The medical student performs proactive rounding and surveillance with the critical care outreach nurse and responds to all emergencies and requests for consultation, procedural assistance, and staff education needs. Throughout the shift, the medical student and nurse engage in purposeful debriefing regarding the patients they encounter and discuss interdisciplinary experiences pertaining to communication, flow of patient care, and role clarification. Students have the opportunity to ask numerous questions ranging from patient management during a crisis situation to educational preparation of an acute care bedside nurse. The Collaborative experience further affords medical students the opportunity to establish intravenous access and obtain arterial blood specimens utilizing ultrasound guidance. During periods of downtime, the critical care outreach nurse reviews evidence-based unfolding case studies with the student that address interdisciplinary management of unstable, decompensating patients.

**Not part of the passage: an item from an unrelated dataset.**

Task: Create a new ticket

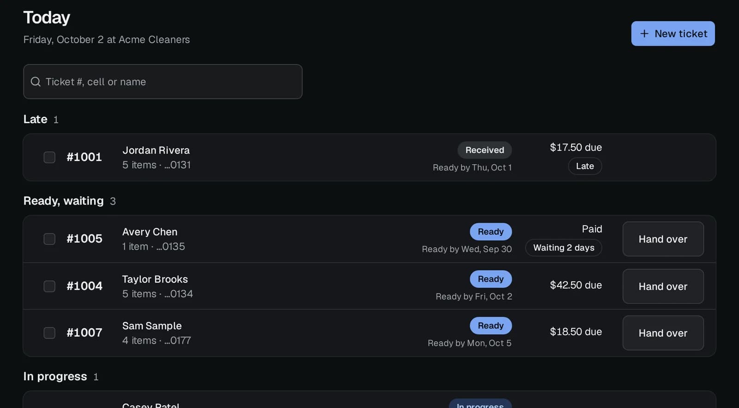Action: tap(673, 33)
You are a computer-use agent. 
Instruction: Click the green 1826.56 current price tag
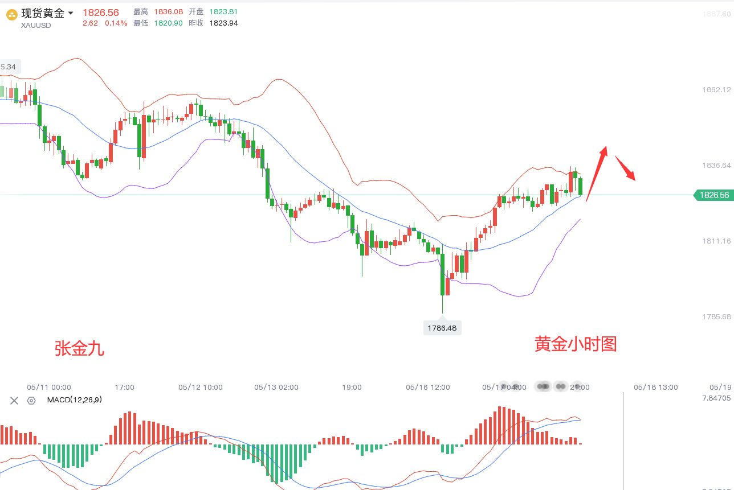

Following their experience with the critical care outreach nurse, medical students are asked to complete an electronic, anonymous survey. Questions are answered using a numerical rating scale and with open response. Data collection began in May, 2017 and is ongoing with each monthly cohort of medical students. Since the Medical Student Collaborative began in 2016, critical care outreach nurses and medical students have shared over 500 hours of ICE.

Outcomes

Preliminary survey results indicate working with the critical care outreach nurse increases medical students’ confidence in the recognition and management of decompensating patients while offering a better understanding of interdisciplinary communication as it pertains to the continuum of care. Medical students report the experience was worth their time and it improved their understanding of how collaborative teaching/learning experiences impact nurse and patient outcomes. They further indicate the experience increased their knowledge in establishing intravenous access and obtaining arterial blood specimens. Individual comments include, “it helped me understand the responsibilities of nurses and the functions of different ancillary staff in the hospital. I think it was a tremendous experience in fostering interdisciplinary understanding;” “…it made me feel less timid to ask RNs about various thoughts/questions I have in the future. Specifically, I found it encouraging that my interest in learning how to gain IV access, perform blood draws, learn how to care for port sites, learn how the monitors work in the room, and learn how to position the bed for a code would be well-received;” and “I wish there were more sessions/opportunities for medical students to be involved with learning about the day-to-day lives/activities of RNs. It would be helpful to see exactly what happens when we place orders in [the computer] and then things are ‘magically’ completed (e.g. blood draws, accessing a port, initiating tube feeds, initiating IVF, etc.”

Conclusion

The outcomes of the Medical Student Collaborative demonstrate alignment with the core competencies defined by the Interprofessional Education Collaborative (2016). Students speak of experiencing a respectful environment that facilitates interdisciplinary understanding and delivery of patient-centered care. Through increased understanding of the nurse’s role, students identify how their communication and actions directly affect patient care. Although the original intent of the Collaborative involved managing patients in high acuity situations, the findings of this Collaborative thus far suggest that ICE facilitates effective clinical care in high acuity situations by establishing a trusting environment that allows for open communication and interdisciplinary understanding. As the Collaborative continues to evolve it is necessary to identify objective measures pertaining to short and long-term effects of ICE on patient, nurse, and medical student outcomes.